▶ [Written task] Rewrite the material from the line with "Unmute the Natalie Bennett video sound" to the line with "Action: pyautogui.click(x=143, y=18)", substituting "External Txns" for "Internal Txns" and leaving everything else unchanged.

▶ [Provided material]
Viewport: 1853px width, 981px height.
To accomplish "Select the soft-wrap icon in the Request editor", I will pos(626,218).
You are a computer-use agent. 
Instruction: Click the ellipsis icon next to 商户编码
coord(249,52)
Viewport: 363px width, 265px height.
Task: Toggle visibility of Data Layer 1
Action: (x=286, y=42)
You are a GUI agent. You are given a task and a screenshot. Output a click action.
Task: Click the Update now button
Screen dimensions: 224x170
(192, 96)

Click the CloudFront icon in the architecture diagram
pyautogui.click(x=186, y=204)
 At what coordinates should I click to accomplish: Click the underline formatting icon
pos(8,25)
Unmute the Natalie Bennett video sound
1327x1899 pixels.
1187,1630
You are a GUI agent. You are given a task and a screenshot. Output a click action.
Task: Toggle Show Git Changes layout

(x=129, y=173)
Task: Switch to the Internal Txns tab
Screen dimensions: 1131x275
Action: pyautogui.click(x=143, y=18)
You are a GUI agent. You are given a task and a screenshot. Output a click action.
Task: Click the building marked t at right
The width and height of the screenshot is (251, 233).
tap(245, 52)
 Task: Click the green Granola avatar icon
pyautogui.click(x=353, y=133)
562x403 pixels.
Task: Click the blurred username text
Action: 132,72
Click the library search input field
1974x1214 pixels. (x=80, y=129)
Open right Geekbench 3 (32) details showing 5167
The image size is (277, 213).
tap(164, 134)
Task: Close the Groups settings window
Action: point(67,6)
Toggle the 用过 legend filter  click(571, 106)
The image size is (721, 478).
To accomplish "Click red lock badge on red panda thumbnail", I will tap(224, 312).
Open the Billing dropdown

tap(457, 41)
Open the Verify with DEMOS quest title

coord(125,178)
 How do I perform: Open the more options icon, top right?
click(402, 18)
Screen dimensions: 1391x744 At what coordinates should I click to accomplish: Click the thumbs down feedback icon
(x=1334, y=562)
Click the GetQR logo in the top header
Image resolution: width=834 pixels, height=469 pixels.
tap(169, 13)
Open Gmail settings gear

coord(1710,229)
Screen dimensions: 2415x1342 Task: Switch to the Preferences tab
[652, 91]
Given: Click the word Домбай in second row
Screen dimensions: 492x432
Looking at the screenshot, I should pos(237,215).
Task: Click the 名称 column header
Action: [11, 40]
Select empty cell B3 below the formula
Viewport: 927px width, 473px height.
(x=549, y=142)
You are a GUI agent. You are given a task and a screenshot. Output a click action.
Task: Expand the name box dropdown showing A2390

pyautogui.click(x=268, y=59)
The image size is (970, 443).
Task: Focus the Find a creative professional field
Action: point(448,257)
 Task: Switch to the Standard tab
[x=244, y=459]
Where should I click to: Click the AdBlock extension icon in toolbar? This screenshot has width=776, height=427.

▶ [Result of the exercise]
Unmute the Natalie Bennett video sound
1327x1899 pixels.
1187,1630
You are a GUI agent. You are given a task and a screenshot. Output a click action.
Task: Toggle Show Git Changes layout

(x=129, y=173)
Task: Switch to the External Txns tab
Screen dimensions: 1131x275
Action: pyautogui.click(x=143, y=18)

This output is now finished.